Körük çekrne gelince; o, ya senin elbiseni yakar, yahutta onun kötü kokusu sana sirayet eder. (Buhari).
Salih ve sadıklardan gönüllere huzur ve ferahlık aksettiği gibi, gafil ve fasıklardan da sıkıntı ve kasavet akseder.
Zira gül, sümbül, karanfil gibi nadide çiçeklerle bezenmiş bir bahçe üzerindenesen bir meltem, gittiği yerlere gönülleri mest eden güzel kokular götürür.
Şeyh Sadi Şirazi der ki;
''Ashab-ı Kefin köpeği kıtmir, sadıklarla beraber olup onlara sadakat gösterdiği için büyük bir şeref kazandı, nam-ı Kur'an'ı kerime geçti. Nuh ve Lut'ın hanımları ise, fasıklarla beraber oldukları için cehenneme düçar oldular.''
Ubeydullah Ahrar hazretleri:
'' Ağyar ve biganelerle beraber olmak, kalbe bezginlik ve gönle perişanlık verir,'' der.

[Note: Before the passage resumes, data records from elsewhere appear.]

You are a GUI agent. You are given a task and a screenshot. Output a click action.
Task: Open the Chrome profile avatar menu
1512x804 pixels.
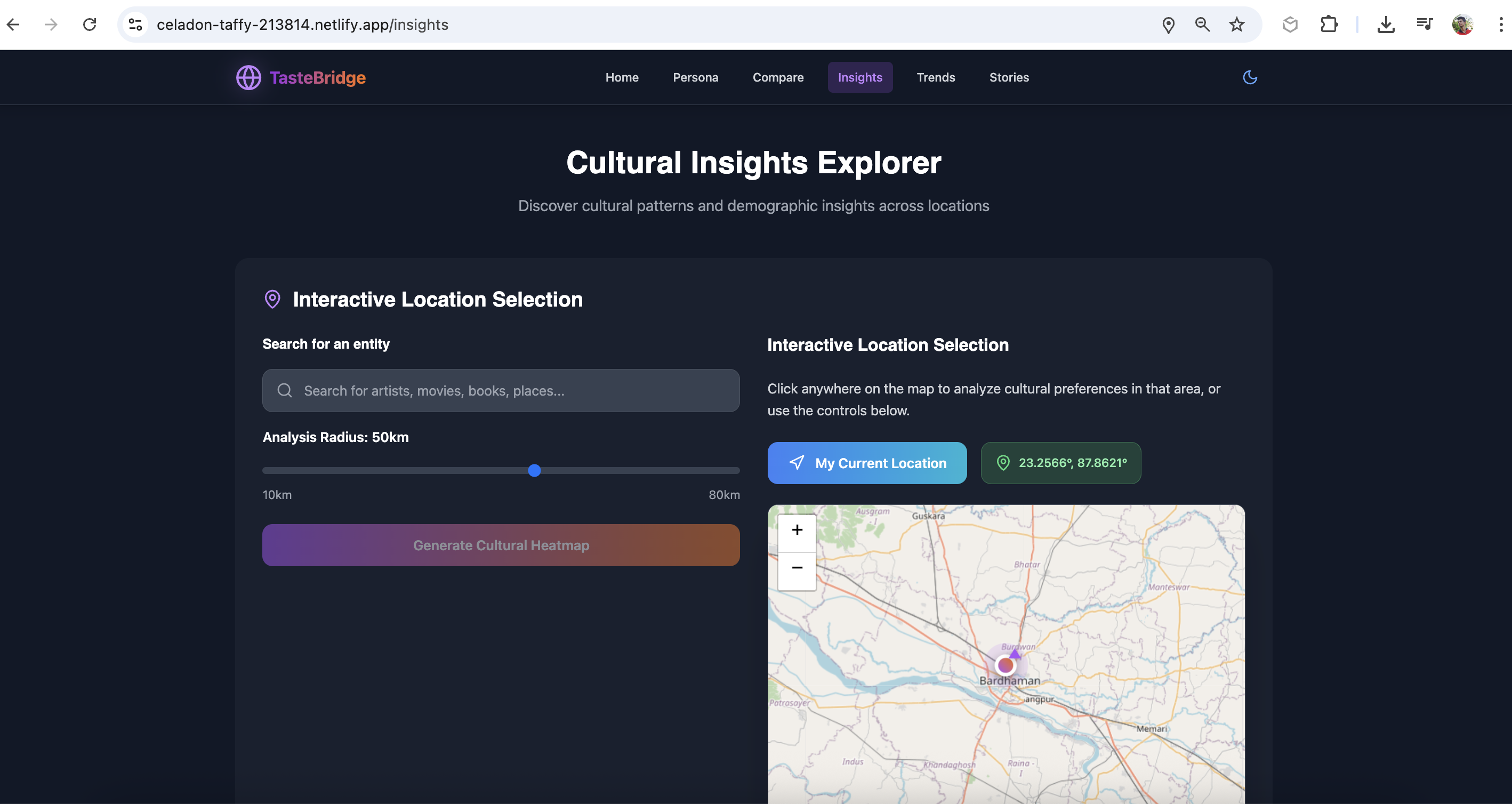1462,25
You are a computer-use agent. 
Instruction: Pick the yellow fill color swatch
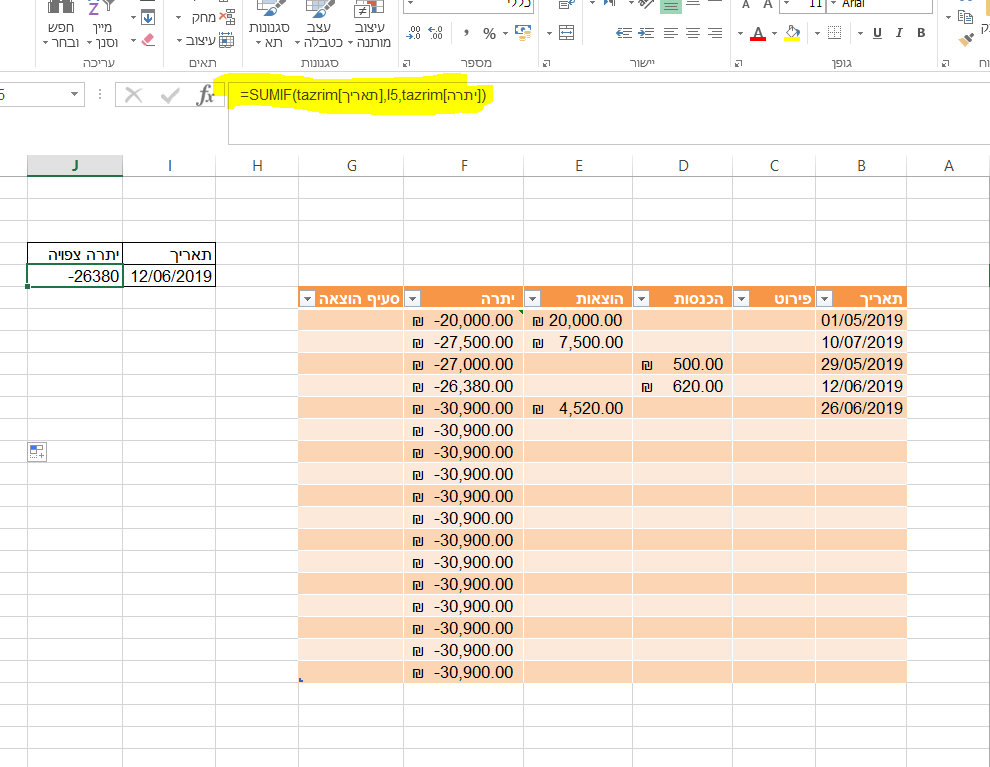coord(791,38)
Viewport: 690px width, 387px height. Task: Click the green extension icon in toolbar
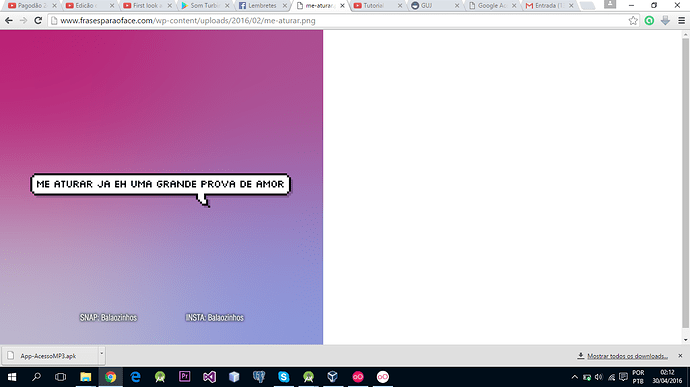coord(649,21)
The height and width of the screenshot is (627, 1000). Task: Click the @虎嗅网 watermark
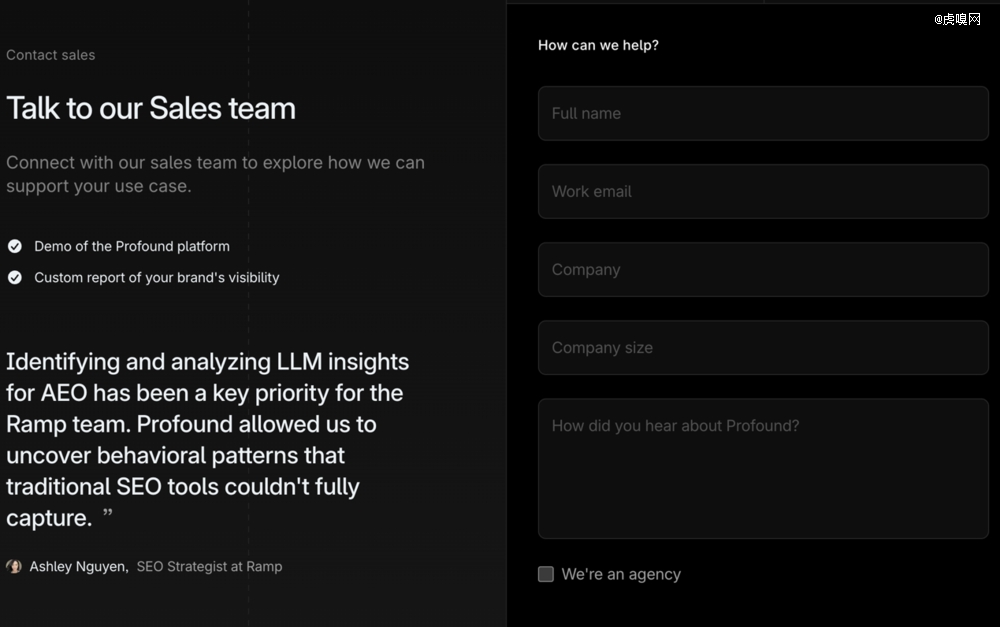point(957,19)
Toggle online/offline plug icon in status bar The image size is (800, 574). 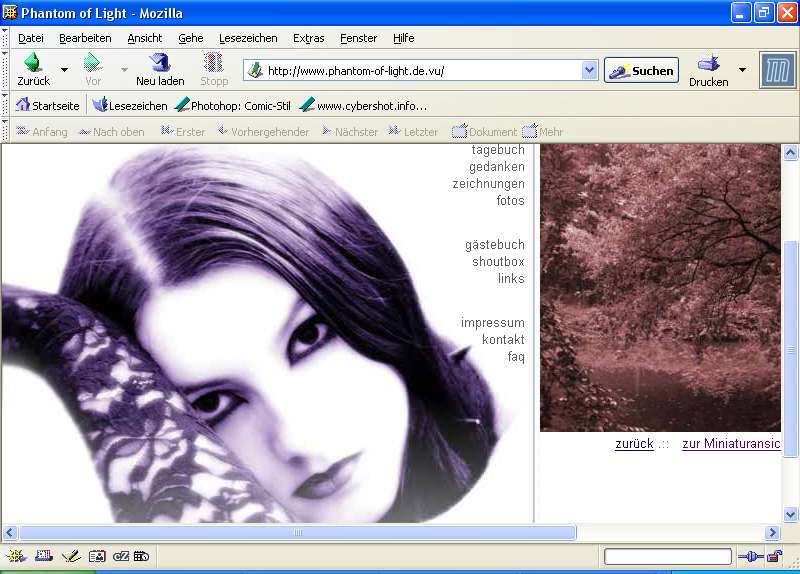tap(750, 556)
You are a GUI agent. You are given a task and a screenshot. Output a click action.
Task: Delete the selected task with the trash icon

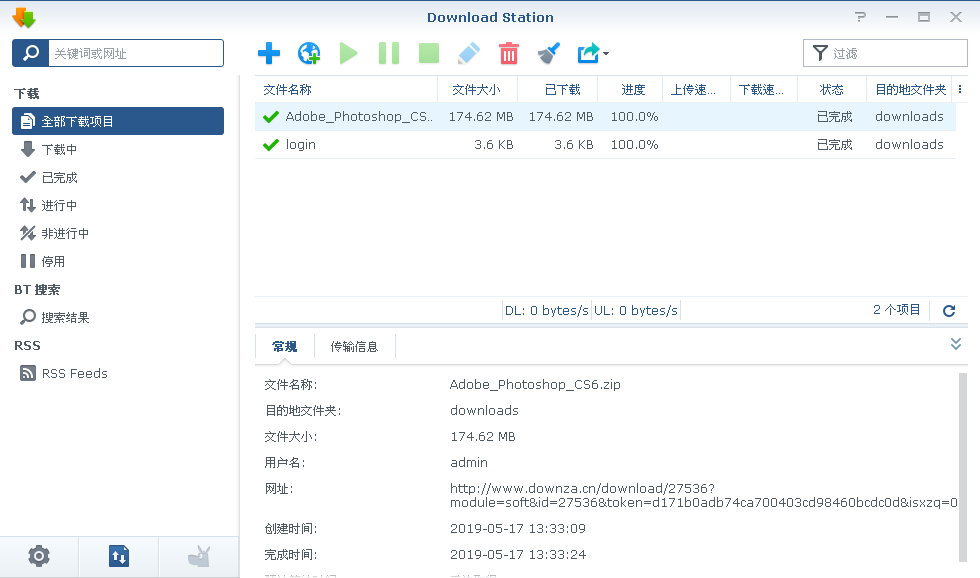[x=509, y=53]
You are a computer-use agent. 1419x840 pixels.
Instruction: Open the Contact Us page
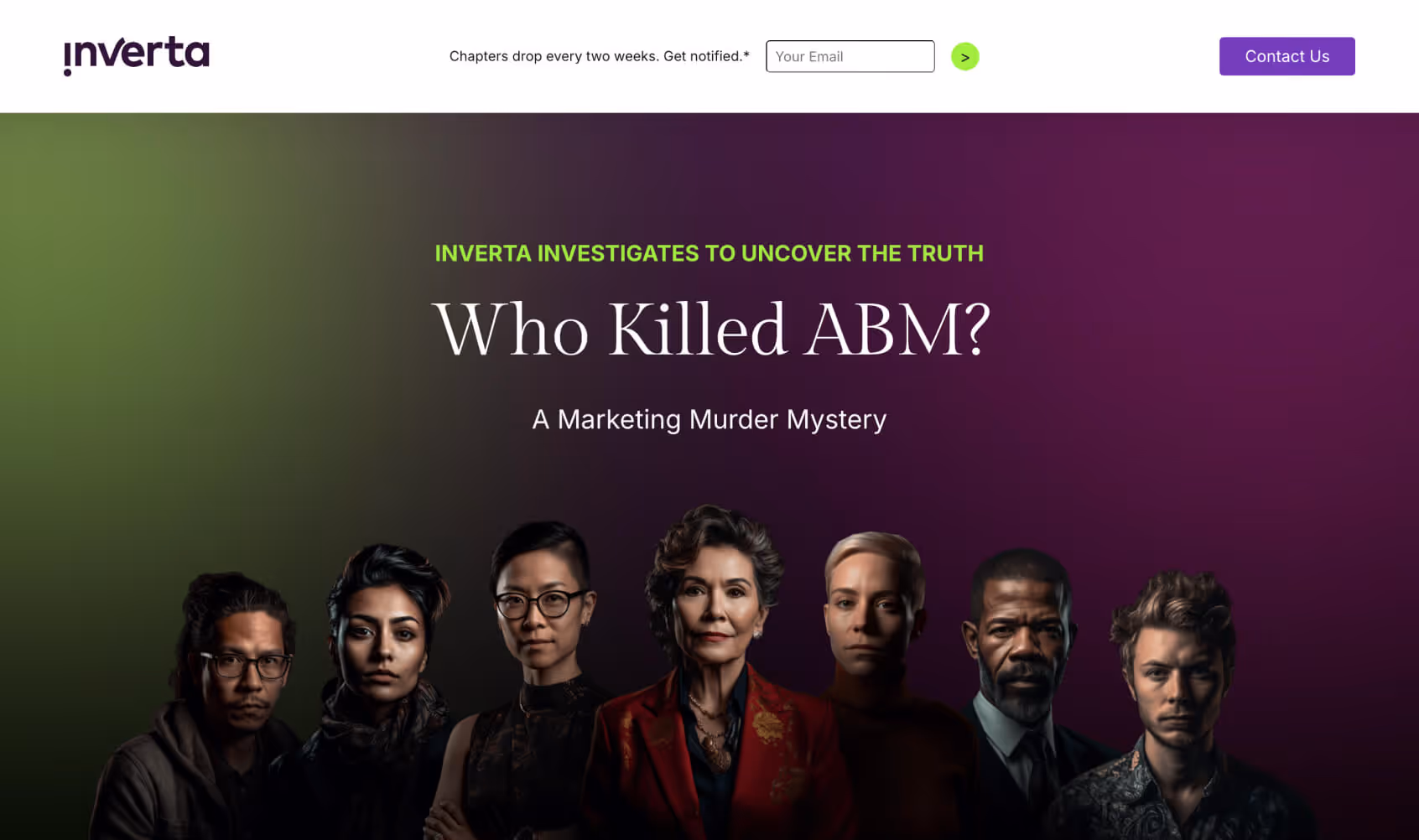(1286, 56)
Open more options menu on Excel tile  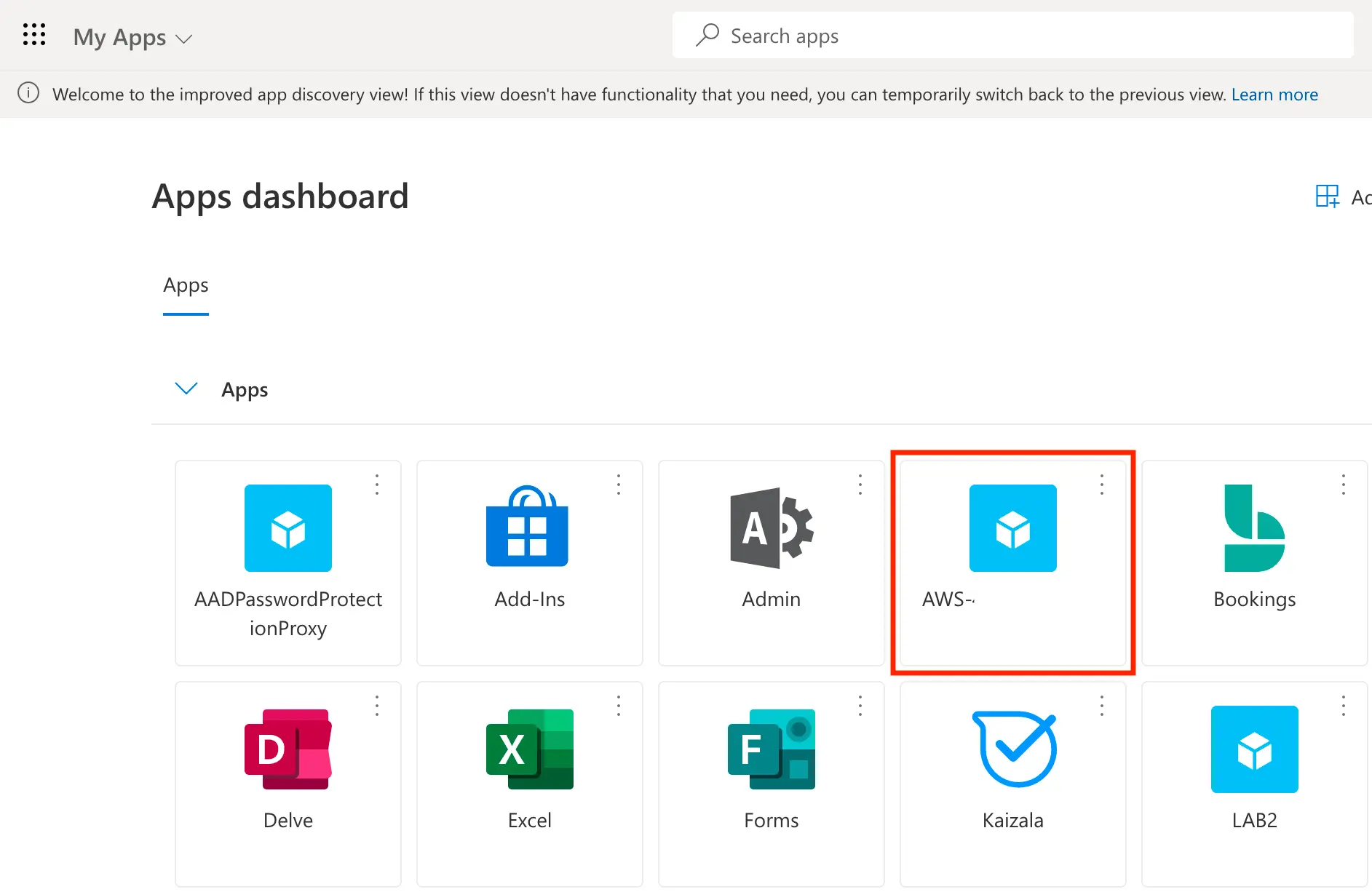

Bayezidi Bistami hazretleri de bir gün, içinde böyle bir huzursuzluk hisseder.
Bir türlü kendisni o halden kurtaramaz. Meclisinde bulunanlara; Hele bir bakın, aramızda yabancı bir kimse var mı?
Araştırırlar ancak kimseyi bulamazlar.
Tekrar araştırırlar, gafil birinin asasını bulurlar. O asayı dışarı çıkardıklarında; Bayezidi Bistami hazretlerinin gönül huzuru da yerine gelir.
Büyükler şöyle derler:
''Halkın amel ve ahlakından cansız varlıklar bile in'ikas alır. Türlü çirkinliklerin irtikab edildiği bir yerdeki ibadetle, ameli salih ve hayırlara mekan olmuş bir yerdeki ibadet, kıymetçebirbirinden farklıdır.
Hazreti Salih, azgınlıkları sebebiyle Semud kavmi helak edildikten sonra şu tavsiyelerde bulunmuştur:
Ey kavm! Şüphe yokki burası, halkına Allah'ın gazap etmiş olduğu bir yerdir.
Buradan hemen göç ediniz ve Allah'ın haremine gidip, emanına kavuşunuz.''
Bunu üzerine azabı ilahiden kurtulan mü'minler, ihrama girdiler, telbiye getire getire Mekkeye vasıl oldular.